◆ **Exercise aim**
Extract every line between the one with "Pause rendering in the Octane viewport" and the end of the entries, both included, word for word and free of pictures.

-=-=-

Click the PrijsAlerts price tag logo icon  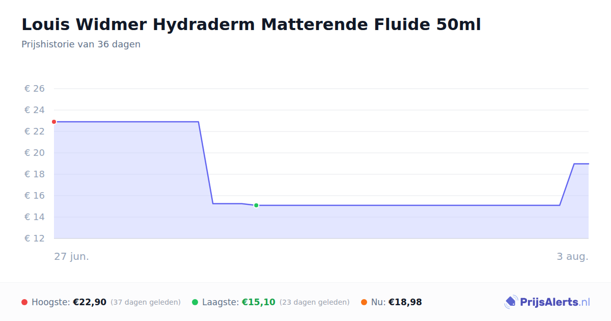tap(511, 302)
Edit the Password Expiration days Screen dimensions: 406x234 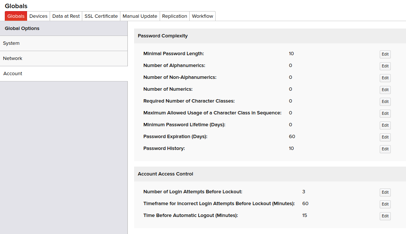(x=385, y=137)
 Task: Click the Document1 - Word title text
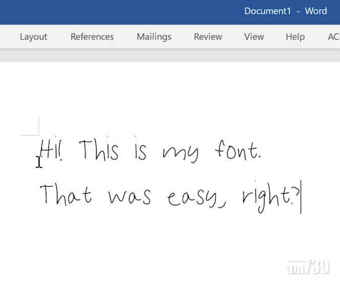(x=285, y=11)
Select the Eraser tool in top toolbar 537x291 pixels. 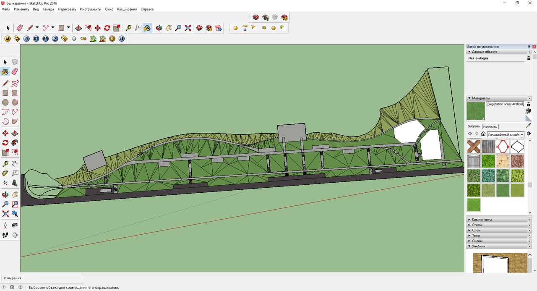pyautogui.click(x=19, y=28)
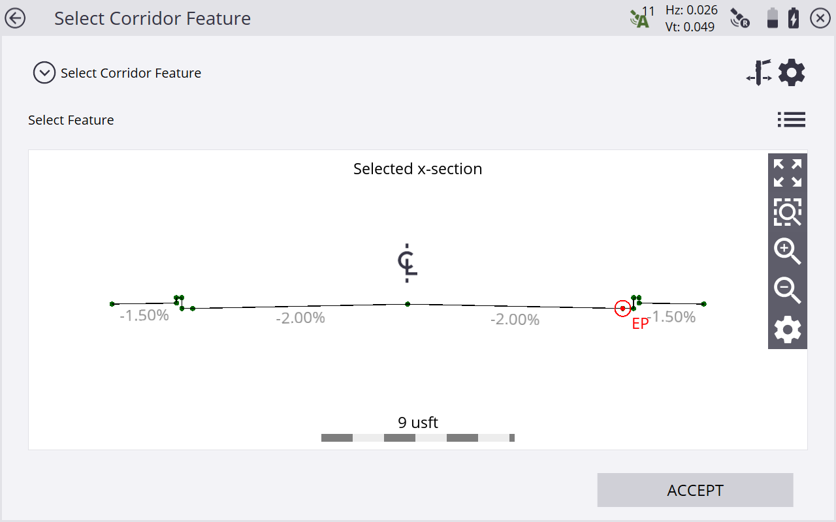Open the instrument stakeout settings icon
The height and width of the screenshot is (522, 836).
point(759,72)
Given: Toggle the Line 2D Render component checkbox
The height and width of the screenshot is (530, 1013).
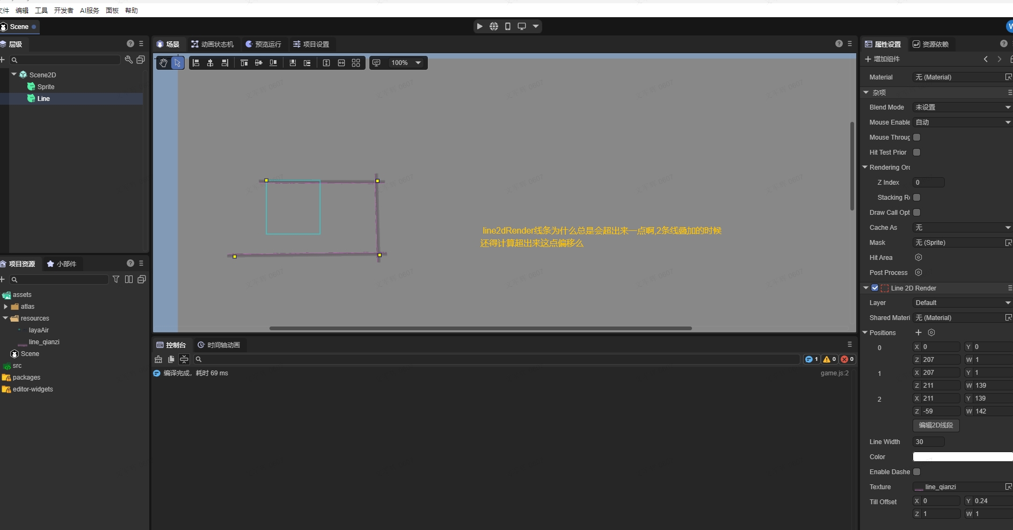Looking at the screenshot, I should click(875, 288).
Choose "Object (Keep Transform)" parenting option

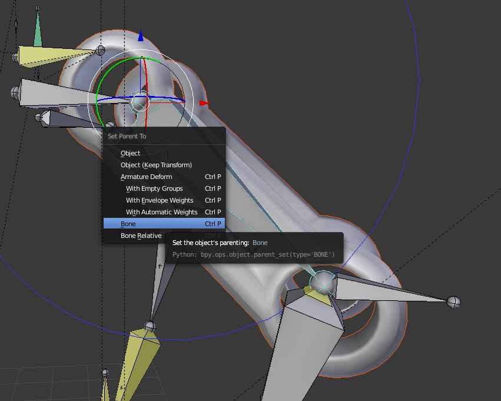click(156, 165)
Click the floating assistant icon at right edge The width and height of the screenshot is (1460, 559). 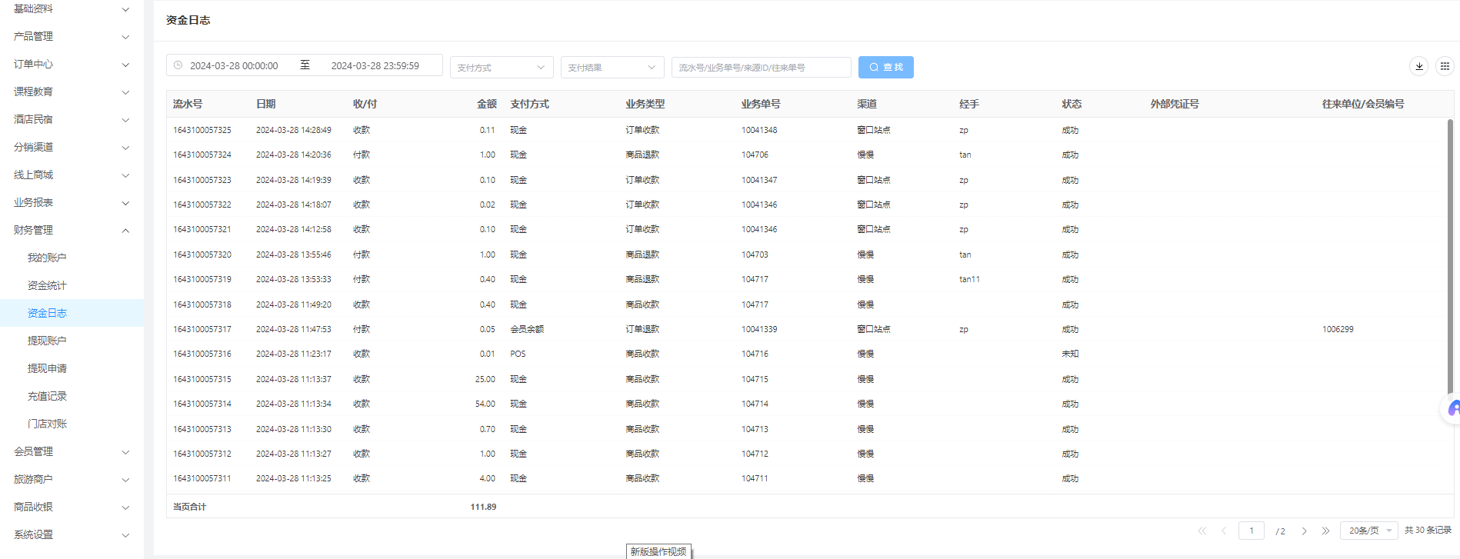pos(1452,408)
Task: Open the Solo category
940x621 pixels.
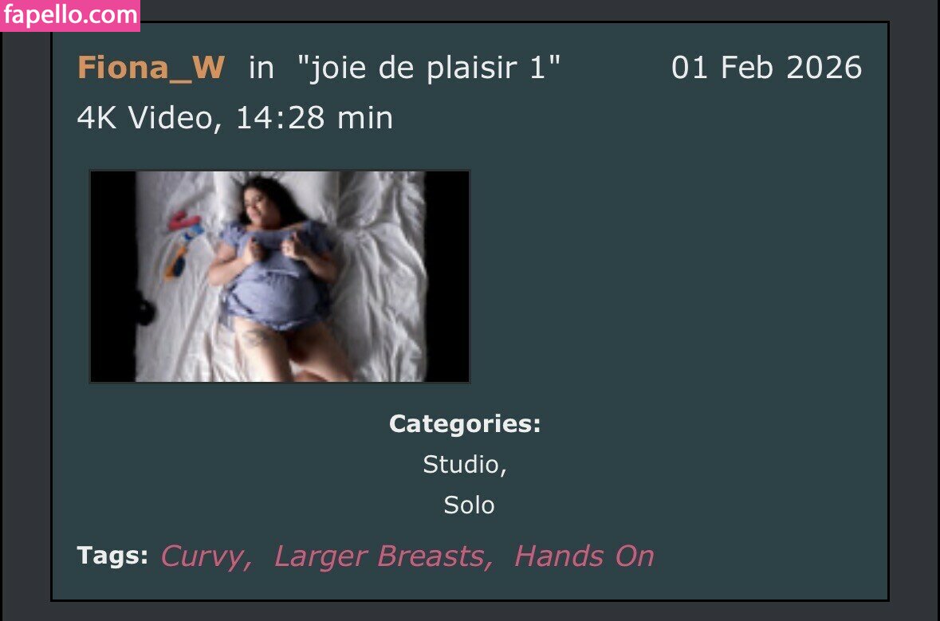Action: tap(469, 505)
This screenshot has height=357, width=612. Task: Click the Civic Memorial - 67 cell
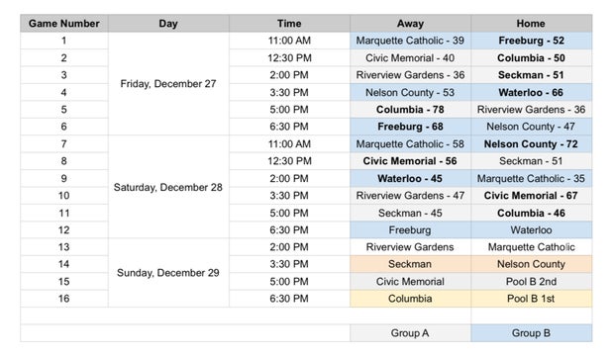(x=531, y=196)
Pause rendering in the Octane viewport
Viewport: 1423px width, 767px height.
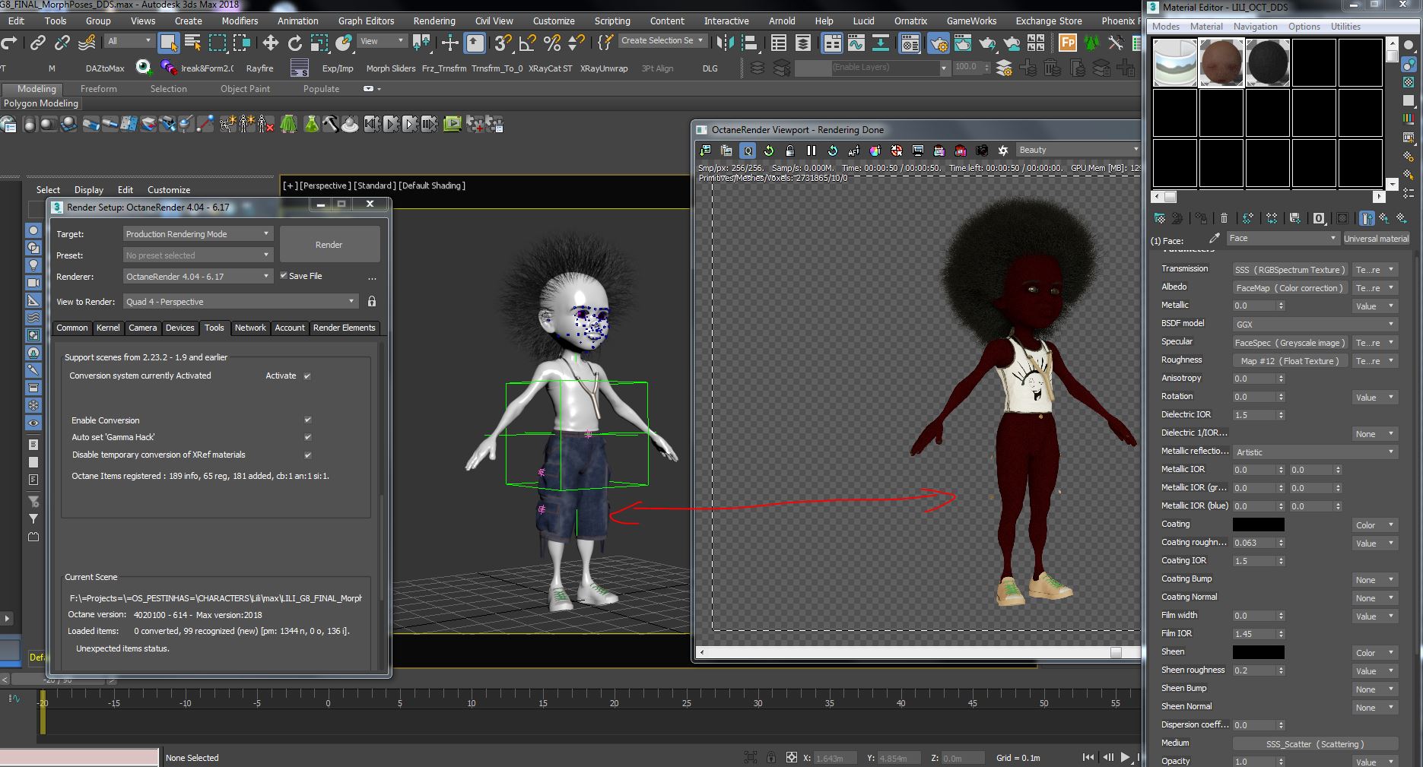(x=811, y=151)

-=-=-

◆ **Completed exercise**
Pause rendering in the Octane viewport
Viewport: 1423px width, 767px height.
(x=811, y=151)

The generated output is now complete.